- [Entries for locating text and elements]
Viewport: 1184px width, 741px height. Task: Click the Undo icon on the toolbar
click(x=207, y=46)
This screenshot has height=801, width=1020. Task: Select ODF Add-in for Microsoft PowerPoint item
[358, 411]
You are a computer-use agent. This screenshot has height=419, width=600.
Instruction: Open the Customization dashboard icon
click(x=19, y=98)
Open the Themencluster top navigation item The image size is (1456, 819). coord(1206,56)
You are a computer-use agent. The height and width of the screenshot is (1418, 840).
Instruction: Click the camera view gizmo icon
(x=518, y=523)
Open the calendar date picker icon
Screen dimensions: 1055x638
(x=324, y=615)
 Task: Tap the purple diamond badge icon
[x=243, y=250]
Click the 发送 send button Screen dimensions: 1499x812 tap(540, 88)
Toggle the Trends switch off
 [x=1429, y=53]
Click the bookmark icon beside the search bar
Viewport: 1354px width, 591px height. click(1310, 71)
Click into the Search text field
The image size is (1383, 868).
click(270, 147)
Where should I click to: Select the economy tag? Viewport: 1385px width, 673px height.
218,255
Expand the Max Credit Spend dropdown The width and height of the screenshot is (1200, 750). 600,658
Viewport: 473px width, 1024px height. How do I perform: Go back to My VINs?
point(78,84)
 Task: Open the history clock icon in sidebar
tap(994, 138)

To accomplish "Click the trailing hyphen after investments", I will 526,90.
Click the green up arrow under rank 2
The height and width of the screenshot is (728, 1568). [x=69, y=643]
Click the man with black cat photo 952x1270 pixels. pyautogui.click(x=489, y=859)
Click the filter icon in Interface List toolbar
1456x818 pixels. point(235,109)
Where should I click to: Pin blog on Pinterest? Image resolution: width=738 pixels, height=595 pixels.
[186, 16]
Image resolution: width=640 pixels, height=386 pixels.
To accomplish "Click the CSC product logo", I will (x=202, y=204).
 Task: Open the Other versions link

- [Challenge]
Collect every line of the records that contains the string "item". Case counts.

- [Correct answer]
This screenshot has height=801, width=1020. Task: Select ODF Add-in for Microsoft PowerPoint item
Open the Themencluster top navigation item The image size is (1456, 819). coord(1206,56)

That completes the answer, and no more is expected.